Dark Defender Says XRP Breakout Above Orange Resistance, Targets All-Time High
Crypto analyst Dark Defender says XRP has broken above an “orange resistance” trendline on the 3-day chart, after repeatedly holding the Fibonacci support near $1.31 (the 50% retracement zone). He argues XRP’s corrective wave structure is complete (C Wave done), which often precedes a fresh uptrend.
Dark Defender also highlights a Resistance–Support Triangle breakout, reinforcing bullish continuation. Momentum improves as the 3-day RSI forms a bullish crossover, suggesting stronger buying pressure.
Price targets are mapped using Fibonacci extensions: 123.60% near $1.66, 161.80% around $1.88, and 261.80% near $5.85—framed as a potential new all-time high for XRP.

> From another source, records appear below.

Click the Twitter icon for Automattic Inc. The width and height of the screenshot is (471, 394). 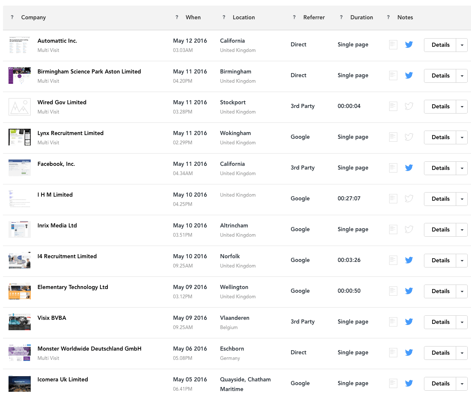(x=409, y=45)
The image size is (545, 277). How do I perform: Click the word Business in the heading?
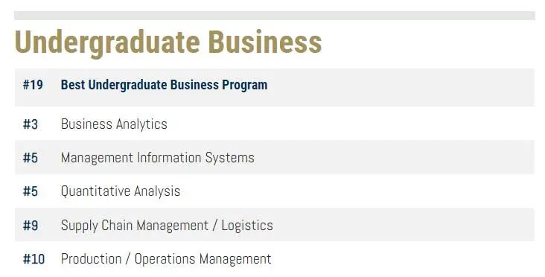[x=265, y=42]
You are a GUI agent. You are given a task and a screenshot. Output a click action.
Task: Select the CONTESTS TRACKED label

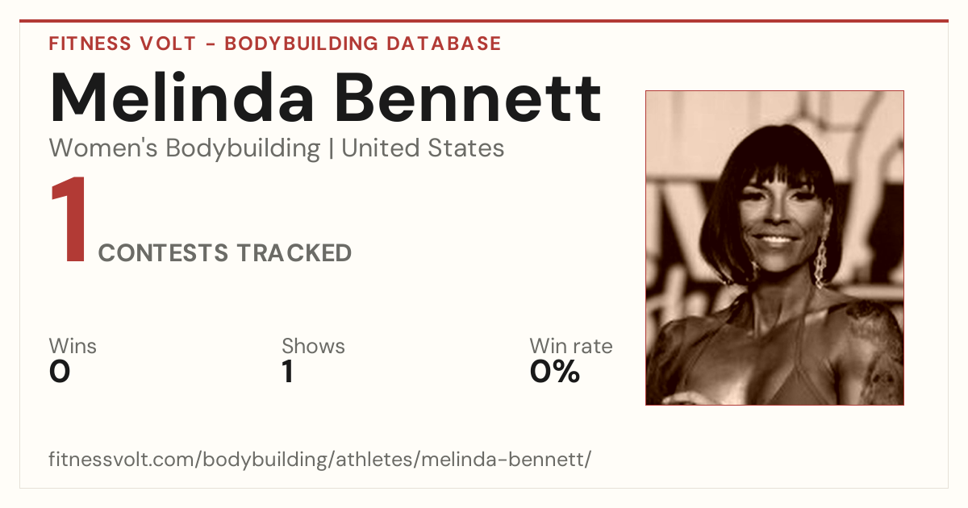pyautogui.click(x=225, y=253)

Traders may watch whether XRP can hold above $1.31 after the breakout. A clean follow-through could attract momentum traders and push price toward the extension levels, while rejection near resistance would weaken the bullish thesis.
Bullish
The article is explicitly bullish for XRP, citing (1) a confirmed breakout above an established resistance trendline, (2) Fibonacci support holding around $1.31, (3) completion of the C wave (end of a correction), (4) a Resistance–Support Triangle breakout, and (5) a bullish RSI crossover on the 3-day timeframe. Together, these align with a common technical “trend resumption” playbook: when price breaks resistance after holding key fib support and momentum turns up, traders often increase long exposure and use the prior support as a reference for risk.
In the short term, the most immediate impact is sentiment and positioning: breakout traders may front-run follow-through toward $1.66 and $1.88. The key risk is the classic retest/rejection scenario—if XRP cannot hold above $1.31 after the breakout, momentum can fade quickly.
In the longer term, if the move continues to respect the higher-high/higher-low structure, Fibonacci extension levels (up to the $5.85 zone) can become magnet targets. Similar historical patterns in crypto—breakouts paired with RSI turn-ups and completed corrective structures—often lead to staged rallies, but usually with volatility and pullbacks rather than a straight line.